About this exercise:
Gather each line containing the string "Given" from these entries.

Entries supplied:

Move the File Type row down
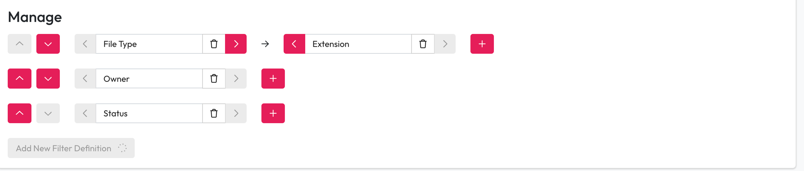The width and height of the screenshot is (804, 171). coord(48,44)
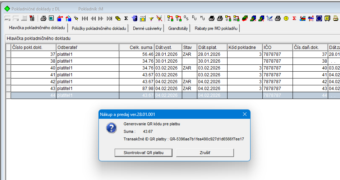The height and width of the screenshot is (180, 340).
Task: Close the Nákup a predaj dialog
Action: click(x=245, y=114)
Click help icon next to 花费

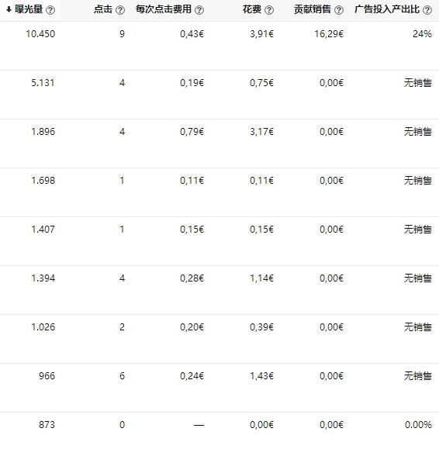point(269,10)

...

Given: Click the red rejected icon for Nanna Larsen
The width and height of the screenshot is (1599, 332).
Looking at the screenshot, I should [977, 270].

...

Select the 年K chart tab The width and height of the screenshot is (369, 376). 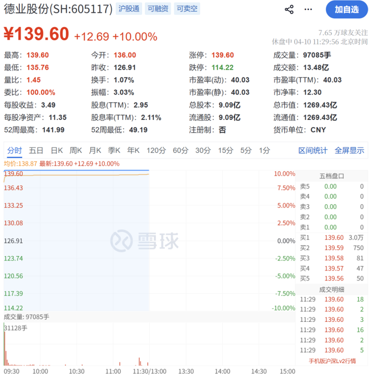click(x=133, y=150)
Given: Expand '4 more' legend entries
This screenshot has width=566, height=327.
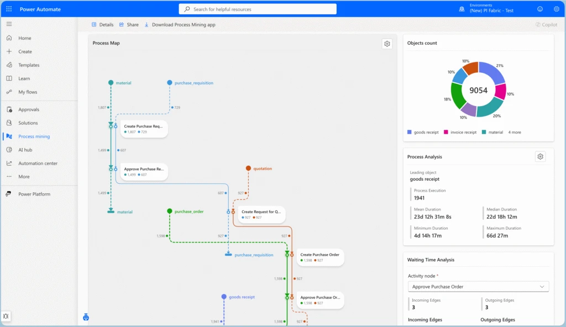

Exercise result:
Given: Click the red rejected icon for Nanna Larsen
Given: Expand '4 more' legend entries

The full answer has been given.